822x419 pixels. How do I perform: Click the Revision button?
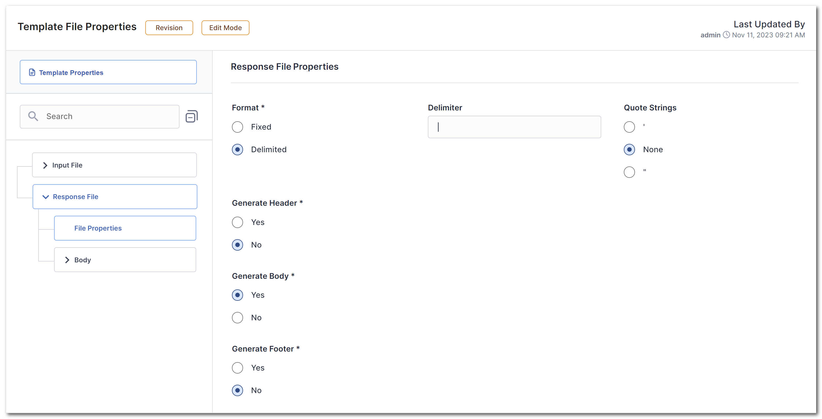[x=169, y=28]
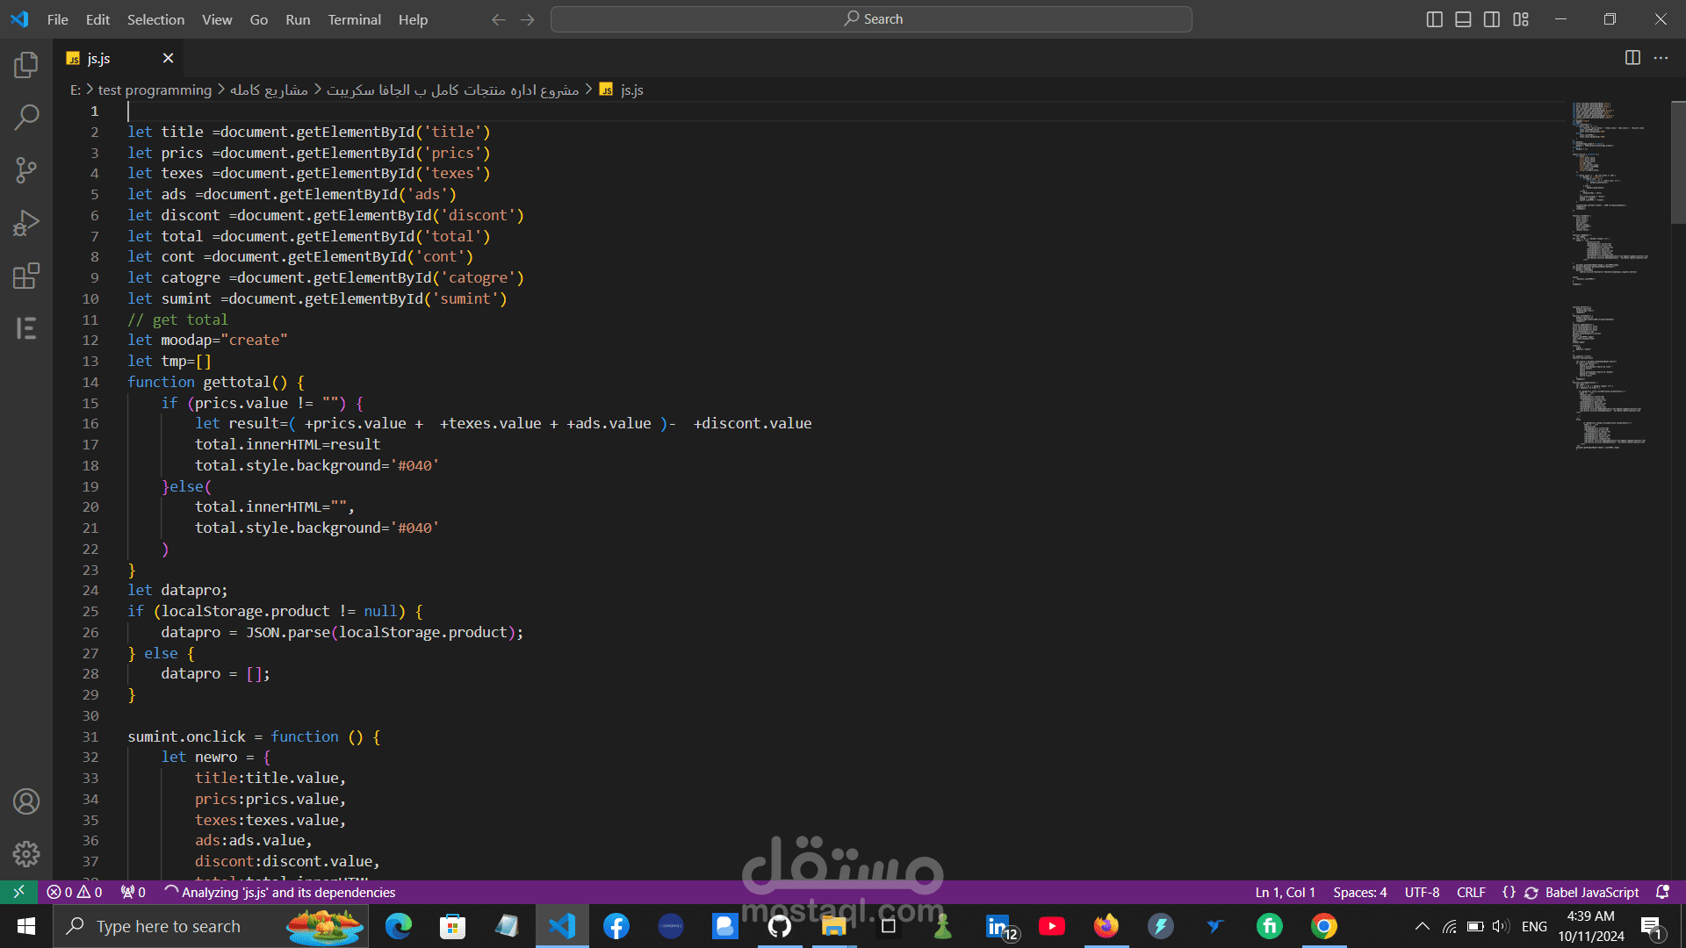Click the vertical editor scrollbar slider
Viewport: 1686px width, 948px height.
pos(1677,162)
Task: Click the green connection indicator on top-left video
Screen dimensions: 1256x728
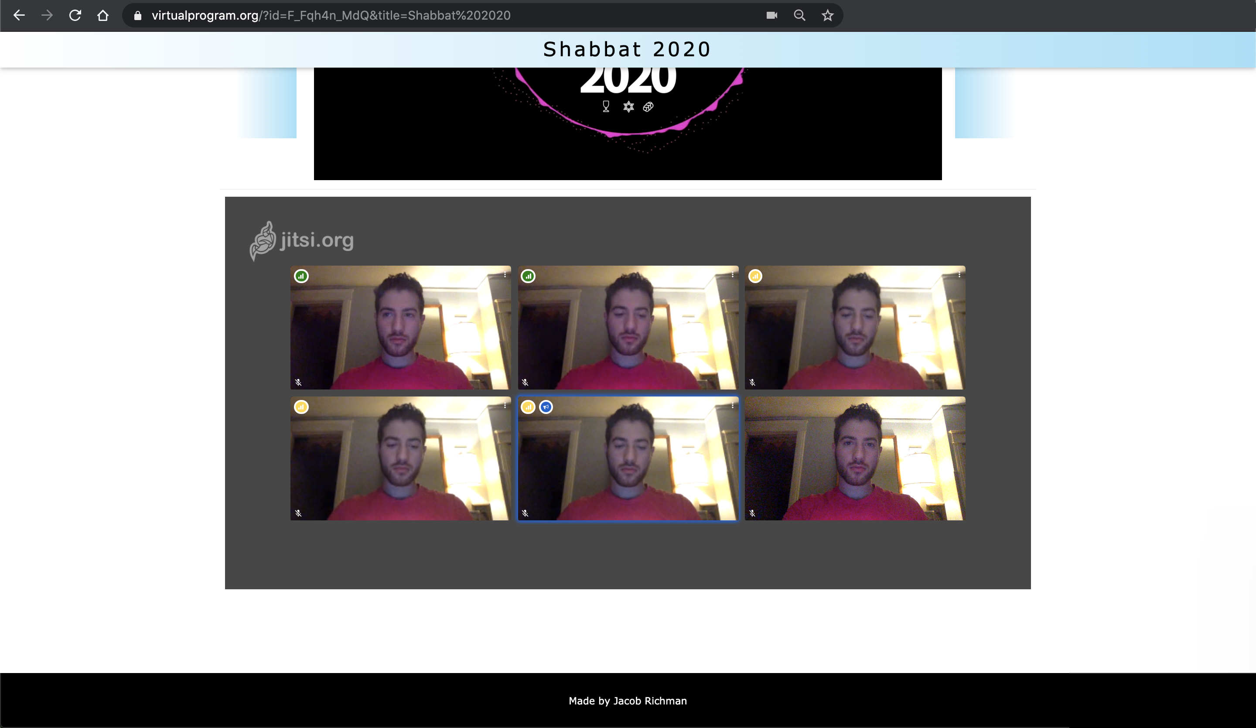Action: coord(301,276)
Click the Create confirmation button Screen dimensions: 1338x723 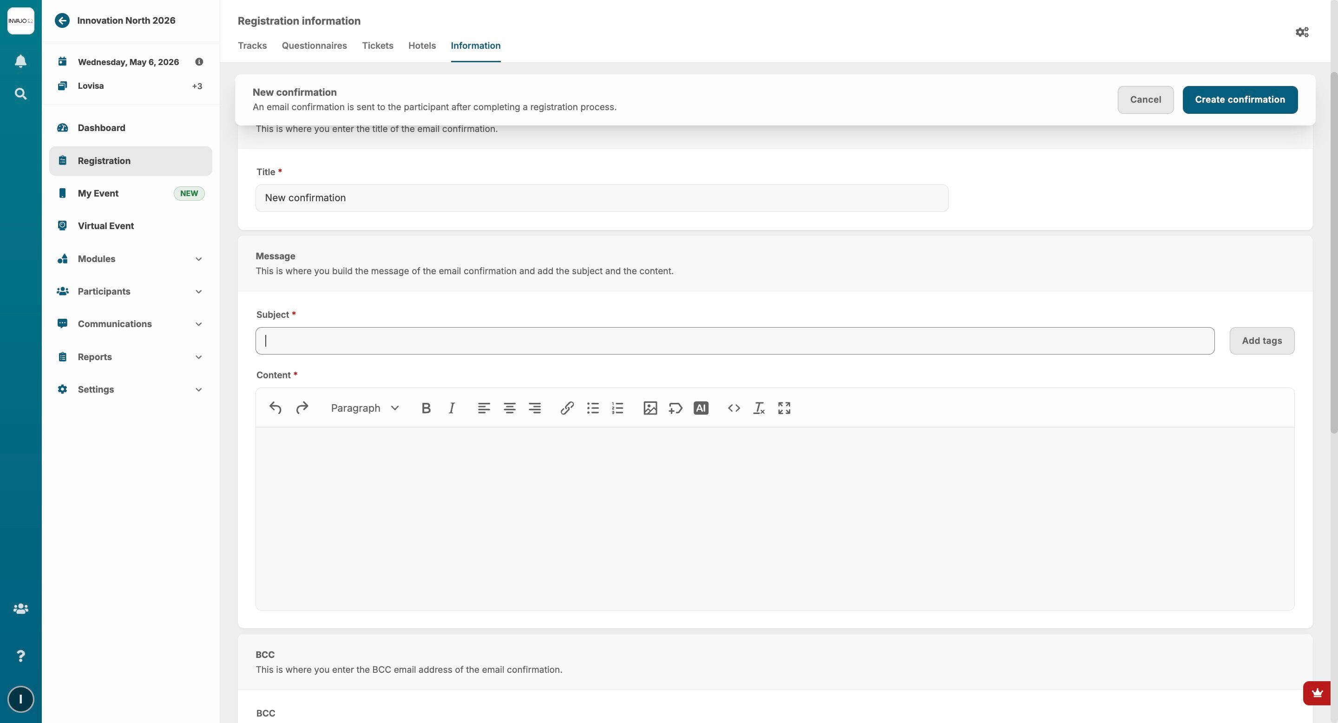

WHAT NEEDS TO BE DONE: Leave the pictures out and set down the rest of the listing above exactly.

YOUR SOLUTION:
822x419 pixels. How do I perform: Click the Revision button?
[x=169, y=28]
Click the vertical editor scrollbar slider
Viewport: 1686px width, 948px height.
pos(1677,162)
Task: Click the green connection indicator on top-left video
Screen dimensions: 1256x728
Action: coord(301,276)
Click the Create confirmation button Screen dimensions: 1338x723 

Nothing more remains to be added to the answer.